+++ Data for processing +++

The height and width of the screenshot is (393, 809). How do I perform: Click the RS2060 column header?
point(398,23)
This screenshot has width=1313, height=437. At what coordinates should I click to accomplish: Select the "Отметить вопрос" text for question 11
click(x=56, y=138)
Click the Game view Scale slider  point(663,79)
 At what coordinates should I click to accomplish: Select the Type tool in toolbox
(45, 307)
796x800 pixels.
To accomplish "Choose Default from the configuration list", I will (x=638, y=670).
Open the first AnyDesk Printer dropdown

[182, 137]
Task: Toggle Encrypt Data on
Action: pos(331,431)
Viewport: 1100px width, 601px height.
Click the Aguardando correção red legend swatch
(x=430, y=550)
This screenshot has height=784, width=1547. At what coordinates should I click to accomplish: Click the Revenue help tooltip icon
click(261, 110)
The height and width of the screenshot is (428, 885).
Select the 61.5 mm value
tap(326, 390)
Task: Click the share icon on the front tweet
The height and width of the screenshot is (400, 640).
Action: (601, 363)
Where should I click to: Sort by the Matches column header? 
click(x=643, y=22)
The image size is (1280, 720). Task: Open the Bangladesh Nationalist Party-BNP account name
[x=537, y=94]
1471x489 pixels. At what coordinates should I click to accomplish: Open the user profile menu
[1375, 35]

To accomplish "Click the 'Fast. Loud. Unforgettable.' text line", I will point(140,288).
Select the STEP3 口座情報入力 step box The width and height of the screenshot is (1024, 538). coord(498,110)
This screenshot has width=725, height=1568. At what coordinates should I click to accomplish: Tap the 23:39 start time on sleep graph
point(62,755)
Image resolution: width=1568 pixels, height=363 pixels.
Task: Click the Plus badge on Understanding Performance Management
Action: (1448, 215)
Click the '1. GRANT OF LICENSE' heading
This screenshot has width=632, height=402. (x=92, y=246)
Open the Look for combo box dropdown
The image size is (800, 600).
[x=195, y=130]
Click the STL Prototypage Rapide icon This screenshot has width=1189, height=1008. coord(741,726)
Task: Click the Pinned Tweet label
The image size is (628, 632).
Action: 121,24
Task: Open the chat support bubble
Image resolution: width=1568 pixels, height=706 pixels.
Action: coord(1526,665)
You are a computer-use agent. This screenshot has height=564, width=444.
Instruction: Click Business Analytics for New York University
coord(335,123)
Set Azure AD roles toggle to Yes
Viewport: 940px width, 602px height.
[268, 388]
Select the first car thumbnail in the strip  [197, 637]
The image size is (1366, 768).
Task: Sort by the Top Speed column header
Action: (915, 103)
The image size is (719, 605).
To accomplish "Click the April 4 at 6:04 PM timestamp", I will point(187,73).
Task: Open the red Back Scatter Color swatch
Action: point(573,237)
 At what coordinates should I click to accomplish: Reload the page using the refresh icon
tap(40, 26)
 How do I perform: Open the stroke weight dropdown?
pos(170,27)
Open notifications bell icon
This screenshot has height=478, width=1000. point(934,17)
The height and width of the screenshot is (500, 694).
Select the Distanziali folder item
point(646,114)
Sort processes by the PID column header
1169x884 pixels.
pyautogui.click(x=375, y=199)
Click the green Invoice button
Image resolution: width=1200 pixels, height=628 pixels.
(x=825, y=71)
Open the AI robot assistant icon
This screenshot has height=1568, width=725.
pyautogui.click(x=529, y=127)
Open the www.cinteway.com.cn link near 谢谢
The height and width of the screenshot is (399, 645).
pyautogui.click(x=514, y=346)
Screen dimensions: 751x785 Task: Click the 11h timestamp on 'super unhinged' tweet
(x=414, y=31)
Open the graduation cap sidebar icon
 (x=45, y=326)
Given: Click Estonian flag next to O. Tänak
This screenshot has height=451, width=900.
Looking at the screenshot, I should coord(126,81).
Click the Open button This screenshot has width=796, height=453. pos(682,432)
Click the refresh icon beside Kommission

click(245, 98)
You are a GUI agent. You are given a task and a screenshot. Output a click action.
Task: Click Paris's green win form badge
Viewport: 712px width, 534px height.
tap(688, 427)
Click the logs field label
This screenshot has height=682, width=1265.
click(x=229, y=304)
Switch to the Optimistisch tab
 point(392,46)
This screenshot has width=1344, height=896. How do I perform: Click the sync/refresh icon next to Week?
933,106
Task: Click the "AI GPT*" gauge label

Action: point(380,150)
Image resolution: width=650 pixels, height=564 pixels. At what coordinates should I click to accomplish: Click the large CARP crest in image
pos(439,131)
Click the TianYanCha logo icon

+++

* Task brief *
Find each line in the data above with the word "green", then copy it.

* Task answer *
Click the green Invoice button
Task: Click Paris's green win form badge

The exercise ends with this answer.